DIRECTIONS FOR THIS TASK:
For this exercise, reproduce the entries below exactly, but only from the line containing "[Search] (1746, 77)" through the line containing "Contact us (1010, 1223)", both included.

LISTED RECORDS:
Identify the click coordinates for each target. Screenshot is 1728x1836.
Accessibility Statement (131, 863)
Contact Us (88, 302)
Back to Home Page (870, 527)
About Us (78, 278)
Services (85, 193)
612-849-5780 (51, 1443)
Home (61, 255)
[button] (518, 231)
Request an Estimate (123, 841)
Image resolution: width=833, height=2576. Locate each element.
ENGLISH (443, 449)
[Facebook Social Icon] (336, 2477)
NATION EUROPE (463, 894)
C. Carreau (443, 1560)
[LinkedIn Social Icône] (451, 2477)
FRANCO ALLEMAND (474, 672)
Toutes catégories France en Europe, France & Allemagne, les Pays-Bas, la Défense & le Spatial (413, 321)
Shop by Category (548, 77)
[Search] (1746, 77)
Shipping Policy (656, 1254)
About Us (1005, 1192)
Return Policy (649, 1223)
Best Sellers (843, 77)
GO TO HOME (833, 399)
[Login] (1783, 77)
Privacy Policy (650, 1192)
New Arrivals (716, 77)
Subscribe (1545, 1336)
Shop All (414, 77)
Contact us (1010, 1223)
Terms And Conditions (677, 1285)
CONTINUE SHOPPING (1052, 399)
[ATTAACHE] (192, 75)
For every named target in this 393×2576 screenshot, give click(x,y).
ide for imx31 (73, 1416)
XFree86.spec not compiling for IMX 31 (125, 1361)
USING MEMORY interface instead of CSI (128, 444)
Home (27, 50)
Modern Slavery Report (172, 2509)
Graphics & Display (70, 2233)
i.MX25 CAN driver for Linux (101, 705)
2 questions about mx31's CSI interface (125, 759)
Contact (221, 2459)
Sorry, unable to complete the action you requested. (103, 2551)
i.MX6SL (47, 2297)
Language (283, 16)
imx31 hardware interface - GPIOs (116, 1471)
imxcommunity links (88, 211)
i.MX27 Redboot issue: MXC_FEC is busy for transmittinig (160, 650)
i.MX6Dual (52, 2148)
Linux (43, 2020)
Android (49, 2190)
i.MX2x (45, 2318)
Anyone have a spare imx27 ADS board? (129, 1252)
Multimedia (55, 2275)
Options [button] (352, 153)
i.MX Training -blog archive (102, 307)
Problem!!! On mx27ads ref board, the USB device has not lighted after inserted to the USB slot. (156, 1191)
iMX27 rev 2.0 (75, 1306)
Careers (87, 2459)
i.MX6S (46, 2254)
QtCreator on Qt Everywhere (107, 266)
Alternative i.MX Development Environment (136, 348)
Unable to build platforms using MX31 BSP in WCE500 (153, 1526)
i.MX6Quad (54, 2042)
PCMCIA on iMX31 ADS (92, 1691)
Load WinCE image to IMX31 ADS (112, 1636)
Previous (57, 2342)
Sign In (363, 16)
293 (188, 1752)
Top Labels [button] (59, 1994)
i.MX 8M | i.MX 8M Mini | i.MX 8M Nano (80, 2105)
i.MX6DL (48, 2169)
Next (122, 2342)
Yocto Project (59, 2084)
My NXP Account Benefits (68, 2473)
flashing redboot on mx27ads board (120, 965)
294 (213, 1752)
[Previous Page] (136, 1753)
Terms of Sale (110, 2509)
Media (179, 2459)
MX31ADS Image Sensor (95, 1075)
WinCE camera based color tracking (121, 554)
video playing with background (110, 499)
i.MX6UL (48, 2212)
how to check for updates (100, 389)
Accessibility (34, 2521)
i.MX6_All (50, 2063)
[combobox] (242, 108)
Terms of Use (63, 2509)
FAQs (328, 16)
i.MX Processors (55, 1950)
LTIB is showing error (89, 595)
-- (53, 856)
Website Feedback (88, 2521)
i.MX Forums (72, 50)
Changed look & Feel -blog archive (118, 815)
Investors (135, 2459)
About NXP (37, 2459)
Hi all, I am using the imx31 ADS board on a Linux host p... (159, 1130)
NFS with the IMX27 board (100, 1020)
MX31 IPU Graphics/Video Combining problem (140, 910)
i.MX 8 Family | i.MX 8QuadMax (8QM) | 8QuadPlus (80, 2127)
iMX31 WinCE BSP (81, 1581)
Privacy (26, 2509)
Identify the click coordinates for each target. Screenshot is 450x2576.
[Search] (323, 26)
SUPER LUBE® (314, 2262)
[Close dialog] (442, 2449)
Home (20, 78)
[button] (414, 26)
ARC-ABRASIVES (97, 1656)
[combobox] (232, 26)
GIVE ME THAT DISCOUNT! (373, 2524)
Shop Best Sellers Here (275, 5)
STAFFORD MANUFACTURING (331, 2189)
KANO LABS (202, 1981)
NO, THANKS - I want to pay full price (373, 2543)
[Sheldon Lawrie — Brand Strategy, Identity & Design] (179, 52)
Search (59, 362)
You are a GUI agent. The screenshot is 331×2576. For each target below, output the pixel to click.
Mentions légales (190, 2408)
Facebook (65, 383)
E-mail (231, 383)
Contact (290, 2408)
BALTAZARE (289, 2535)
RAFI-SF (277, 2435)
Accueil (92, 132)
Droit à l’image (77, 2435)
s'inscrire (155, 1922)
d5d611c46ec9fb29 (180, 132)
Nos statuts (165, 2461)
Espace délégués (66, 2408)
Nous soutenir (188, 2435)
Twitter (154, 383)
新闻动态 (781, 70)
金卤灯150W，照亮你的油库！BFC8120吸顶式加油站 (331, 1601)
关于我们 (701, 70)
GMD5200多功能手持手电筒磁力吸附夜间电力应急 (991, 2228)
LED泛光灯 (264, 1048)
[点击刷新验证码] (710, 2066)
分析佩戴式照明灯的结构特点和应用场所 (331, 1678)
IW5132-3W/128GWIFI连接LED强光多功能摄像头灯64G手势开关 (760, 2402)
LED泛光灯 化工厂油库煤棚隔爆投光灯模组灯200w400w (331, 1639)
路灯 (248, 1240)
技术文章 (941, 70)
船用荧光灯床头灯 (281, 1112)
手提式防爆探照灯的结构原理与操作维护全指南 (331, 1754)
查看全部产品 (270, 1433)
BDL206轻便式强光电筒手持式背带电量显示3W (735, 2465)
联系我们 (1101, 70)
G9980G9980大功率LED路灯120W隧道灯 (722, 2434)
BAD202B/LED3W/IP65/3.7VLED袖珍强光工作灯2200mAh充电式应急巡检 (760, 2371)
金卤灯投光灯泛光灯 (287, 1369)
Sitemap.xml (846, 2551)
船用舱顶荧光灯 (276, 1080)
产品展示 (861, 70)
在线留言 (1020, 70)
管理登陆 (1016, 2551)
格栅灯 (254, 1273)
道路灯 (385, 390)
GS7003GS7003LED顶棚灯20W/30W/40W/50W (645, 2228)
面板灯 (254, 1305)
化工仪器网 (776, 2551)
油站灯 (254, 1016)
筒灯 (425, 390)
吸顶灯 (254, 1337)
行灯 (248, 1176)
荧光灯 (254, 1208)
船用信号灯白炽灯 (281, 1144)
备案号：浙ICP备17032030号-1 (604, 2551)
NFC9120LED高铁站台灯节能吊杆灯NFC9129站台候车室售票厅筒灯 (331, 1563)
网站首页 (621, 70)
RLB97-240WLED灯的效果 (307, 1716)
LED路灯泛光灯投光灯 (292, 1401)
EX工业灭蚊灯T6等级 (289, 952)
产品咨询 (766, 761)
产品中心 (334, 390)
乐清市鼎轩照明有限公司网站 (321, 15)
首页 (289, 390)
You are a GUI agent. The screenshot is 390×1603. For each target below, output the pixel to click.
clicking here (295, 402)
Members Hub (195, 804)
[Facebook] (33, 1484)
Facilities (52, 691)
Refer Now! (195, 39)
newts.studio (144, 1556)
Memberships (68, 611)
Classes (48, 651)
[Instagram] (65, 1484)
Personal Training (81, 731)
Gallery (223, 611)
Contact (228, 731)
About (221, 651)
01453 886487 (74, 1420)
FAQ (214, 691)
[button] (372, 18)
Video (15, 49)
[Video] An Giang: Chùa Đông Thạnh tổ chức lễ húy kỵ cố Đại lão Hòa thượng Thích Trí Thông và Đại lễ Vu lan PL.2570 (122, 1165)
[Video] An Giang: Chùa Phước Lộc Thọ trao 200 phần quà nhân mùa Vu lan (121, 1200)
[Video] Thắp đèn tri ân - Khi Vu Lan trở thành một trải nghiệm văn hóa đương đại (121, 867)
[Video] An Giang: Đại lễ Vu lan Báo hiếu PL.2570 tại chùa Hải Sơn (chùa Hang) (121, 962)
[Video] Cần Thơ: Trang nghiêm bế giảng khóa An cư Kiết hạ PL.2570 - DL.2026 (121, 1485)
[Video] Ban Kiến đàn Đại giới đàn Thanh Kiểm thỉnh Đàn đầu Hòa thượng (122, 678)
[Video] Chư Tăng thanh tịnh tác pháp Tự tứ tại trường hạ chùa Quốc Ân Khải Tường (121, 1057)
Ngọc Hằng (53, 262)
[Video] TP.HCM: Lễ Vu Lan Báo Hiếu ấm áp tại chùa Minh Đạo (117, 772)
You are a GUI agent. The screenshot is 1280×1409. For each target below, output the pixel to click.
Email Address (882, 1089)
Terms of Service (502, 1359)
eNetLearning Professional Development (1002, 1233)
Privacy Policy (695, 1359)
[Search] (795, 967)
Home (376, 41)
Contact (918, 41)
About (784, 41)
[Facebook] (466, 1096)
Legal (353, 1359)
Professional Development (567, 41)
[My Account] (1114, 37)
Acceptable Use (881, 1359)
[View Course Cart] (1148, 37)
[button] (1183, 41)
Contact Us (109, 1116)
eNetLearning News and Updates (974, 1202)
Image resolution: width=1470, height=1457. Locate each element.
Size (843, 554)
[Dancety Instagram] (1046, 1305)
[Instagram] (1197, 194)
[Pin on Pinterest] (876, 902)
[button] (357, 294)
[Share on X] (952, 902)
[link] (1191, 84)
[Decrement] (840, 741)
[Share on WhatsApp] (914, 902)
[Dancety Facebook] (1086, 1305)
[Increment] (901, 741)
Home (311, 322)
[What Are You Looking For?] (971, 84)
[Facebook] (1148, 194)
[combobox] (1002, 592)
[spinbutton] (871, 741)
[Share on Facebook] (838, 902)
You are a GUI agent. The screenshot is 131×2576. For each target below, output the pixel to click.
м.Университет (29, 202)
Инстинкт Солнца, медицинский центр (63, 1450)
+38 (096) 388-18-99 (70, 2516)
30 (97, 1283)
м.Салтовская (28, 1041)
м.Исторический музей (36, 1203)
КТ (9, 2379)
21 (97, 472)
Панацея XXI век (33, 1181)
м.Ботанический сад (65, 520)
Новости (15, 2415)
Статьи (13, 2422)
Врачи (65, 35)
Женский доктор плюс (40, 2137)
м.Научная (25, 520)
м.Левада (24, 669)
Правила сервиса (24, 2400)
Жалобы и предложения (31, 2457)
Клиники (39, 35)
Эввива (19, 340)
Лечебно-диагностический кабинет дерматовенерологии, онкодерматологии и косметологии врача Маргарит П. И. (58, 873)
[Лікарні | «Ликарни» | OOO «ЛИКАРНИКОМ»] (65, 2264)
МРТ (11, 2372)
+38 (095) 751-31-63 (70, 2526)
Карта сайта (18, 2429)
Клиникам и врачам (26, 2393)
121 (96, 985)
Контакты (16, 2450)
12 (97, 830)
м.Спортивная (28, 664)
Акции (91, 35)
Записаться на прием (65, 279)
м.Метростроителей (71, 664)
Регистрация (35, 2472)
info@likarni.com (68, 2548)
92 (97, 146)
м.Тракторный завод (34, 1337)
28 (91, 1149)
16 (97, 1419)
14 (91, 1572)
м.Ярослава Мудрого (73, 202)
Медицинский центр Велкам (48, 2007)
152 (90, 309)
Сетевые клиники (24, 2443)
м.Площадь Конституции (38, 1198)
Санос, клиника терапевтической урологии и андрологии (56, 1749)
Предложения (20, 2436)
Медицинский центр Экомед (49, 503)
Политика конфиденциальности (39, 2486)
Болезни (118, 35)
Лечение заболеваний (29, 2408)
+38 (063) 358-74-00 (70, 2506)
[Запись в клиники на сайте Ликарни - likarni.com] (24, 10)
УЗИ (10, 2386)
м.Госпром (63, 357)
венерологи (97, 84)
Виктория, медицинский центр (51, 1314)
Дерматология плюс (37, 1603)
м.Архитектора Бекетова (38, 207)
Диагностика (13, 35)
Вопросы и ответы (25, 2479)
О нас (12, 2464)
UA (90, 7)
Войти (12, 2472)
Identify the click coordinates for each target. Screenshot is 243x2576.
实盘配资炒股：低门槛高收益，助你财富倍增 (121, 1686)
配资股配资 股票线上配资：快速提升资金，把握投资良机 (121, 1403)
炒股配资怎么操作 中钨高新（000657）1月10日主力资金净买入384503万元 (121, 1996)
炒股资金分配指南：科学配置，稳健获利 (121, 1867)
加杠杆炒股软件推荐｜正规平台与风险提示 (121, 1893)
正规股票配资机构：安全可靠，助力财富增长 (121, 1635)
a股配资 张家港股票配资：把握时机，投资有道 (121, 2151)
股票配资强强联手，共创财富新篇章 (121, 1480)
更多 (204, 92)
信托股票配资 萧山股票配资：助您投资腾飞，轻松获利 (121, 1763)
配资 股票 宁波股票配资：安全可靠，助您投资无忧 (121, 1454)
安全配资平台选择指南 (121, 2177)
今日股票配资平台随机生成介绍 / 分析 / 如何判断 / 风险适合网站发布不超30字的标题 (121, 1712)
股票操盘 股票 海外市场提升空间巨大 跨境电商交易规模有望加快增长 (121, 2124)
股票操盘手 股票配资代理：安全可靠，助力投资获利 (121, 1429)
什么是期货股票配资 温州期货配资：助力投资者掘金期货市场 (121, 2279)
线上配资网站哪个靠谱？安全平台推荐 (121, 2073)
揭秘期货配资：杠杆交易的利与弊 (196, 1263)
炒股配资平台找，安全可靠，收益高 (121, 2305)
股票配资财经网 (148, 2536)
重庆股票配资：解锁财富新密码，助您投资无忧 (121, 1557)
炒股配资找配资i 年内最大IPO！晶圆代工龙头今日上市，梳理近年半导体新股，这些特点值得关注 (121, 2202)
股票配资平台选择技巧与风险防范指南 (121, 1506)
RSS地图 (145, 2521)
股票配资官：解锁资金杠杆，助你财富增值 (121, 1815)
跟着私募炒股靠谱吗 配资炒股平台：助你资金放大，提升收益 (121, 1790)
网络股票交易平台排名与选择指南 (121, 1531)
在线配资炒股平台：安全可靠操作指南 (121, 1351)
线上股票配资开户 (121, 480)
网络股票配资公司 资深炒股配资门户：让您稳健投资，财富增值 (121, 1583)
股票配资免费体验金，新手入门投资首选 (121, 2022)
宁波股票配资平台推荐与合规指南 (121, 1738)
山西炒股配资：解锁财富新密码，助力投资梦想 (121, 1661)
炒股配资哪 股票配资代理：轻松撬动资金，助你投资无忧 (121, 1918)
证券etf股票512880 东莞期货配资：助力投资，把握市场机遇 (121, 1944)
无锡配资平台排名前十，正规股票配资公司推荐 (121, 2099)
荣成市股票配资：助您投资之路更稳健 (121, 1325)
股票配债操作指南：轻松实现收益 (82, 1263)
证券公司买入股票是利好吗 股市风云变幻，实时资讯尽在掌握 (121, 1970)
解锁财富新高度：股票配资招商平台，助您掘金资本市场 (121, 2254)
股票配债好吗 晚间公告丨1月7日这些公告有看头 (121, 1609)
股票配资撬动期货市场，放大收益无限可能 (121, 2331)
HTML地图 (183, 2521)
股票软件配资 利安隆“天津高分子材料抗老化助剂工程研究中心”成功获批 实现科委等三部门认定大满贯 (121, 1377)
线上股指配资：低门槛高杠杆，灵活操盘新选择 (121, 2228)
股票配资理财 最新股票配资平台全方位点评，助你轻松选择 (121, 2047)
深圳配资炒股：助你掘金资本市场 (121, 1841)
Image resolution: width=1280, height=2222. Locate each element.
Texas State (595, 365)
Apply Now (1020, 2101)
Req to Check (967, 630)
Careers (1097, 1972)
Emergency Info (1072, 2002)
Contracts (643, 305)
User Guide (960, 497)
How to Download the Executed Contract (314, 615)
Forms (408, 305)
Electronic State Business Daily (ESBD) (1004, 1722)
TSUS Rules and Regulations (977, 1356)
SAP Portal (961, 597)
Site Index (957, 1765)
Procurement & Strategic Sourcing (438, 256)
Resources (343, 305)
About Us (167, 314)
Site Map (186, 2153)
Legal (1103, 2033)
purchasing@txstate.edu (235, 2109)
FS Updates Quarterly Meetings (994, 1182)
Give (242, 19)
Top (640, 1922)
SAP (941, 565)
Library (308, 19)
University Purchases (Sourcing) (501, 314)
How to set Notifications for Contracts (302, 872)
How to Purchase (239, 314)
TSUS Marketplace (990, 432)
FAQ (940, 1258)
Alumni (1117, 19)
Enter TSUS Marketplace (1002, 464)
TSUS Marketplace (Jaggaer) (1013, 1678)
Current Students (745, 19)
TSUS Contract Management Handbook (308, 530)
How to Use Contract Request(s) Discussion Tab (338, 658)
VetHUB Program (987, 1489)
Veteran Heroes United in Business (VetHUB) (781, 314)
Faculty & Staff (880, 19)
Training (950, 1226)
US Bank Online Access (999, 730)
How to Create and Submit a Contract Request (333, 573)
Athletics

RESULT OF THE TASK:
[Search] (1746, 77)
Shipping Policy (656, 1254)
About Us (1005, 1192)
Return Policy (649, 1223)
Best Sellers (843, 77)
GO TO HOME (833, 399)
[Login] (1783, 77)
Privacy Policy (650, 1192)
New Arrivals (716, 77)
Subscribe (1545, 1336)
Shop All (414, 77)
Contact us (1010, 1223)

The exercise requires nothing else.